As the priests tried to think of a response, they realized what a dangerous question they had been asking: to recognize John’s authority would be to recognize that they needed to respond to him. They weren’t ready to do that. They couldn’t come up with an answer that didn’t threaten to change their lives. So they couldn’t answer Jesus. “We don’t know” they said. So he doesn’t answer their question. The question doesn’t die though. I think it echoes throughout the ages. It gets asked again and again. Sooner or later it is a question we all have to answer: who is this man? By what authority does he speak? Ultimately I think we all face the same dilemma as those temple priests: to recognize a prophet’s authority, means that we have to be prepared to respond to what he says. Are we prepared to do that? I say it’s a dangerous question because answering it can dramatically change your life.
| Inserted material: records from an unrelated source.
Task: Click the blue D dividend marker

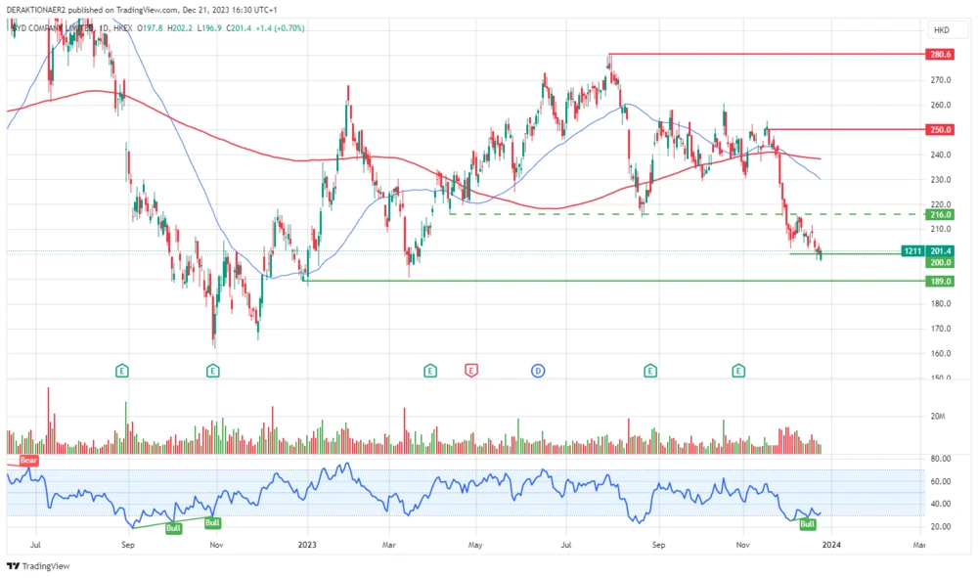Action: tap(538, 370)
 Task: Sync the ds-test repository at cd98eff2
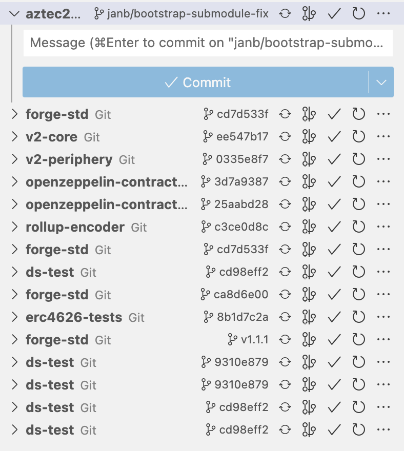click(285, 272)
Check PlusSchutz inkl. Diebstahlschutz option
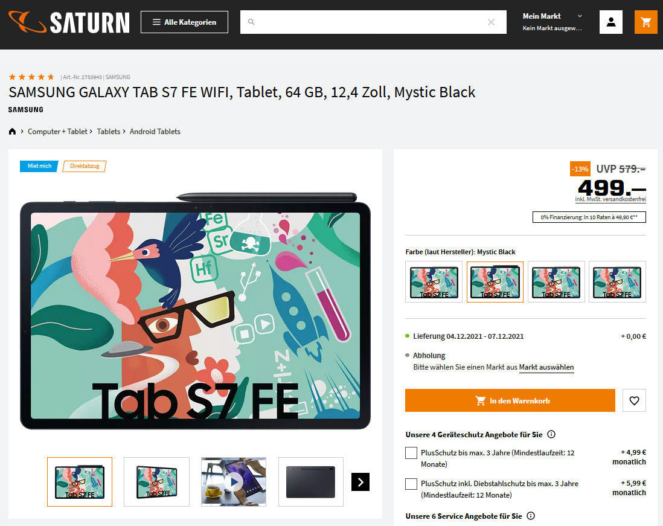The image size is (663, 526). pos(411,484)
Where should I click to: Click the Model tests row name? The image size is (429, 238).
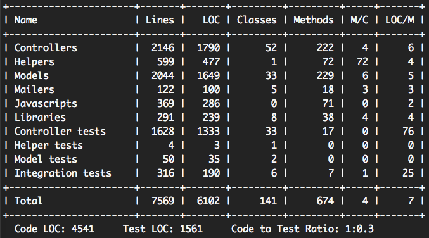(46, 160)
Two weeks ago I asked you all two important questions:


  1. Why Jesus? Why are you a Christian? What is it about Jesus or his story that makes you want to be a follower of his?
  2. Why Ascension? Why do you choose to be a follower of Jesus in this place? What is it about this community that draws you to worship Christ here week after week?


Some of you have already responded, and thank you. Some of you have commented to me on how easy the second question is to answer and how difficult the first one is. I’m not surprised. Of course the second question is easy! If someone has decided that going to church is important to them; if being a part of a Christian community is important to their life, who could blame them for wanting to do that here? We have a great choir, a great Sunday school, friendly people…we’ve got a lot to offer. It’s easy to see why someone would want to worship here and frankly I don’t think it is all that hard to convince people to choose this church. But I don’t think most people today are struggling with the question of should I go to this church or to that church. I think people want to know why they should go to church at all. That is a harder question to answer. That is why I asked you the first question. Why do you follow Jesus? What authority does he have in your life? Just be aware that it is a dangerous question…it always has been. Recognizing his authority means actually allowing his words to change you and call you to a different life.


Yes, what Jesus taught is critically important. His teachings have the power to change your life, otherwise I wouldn’t be here. But his words mean so much more to be, because I understand who he is. It is what he does that reveals his true identity and the authority that lies behind his words. Here, I think, is the great irony of the red letter bible: you can’t just jump to the words in red; if you truly want to understand the power of those words in red, you need to first understand what the words in black have to say about the man who is speaking.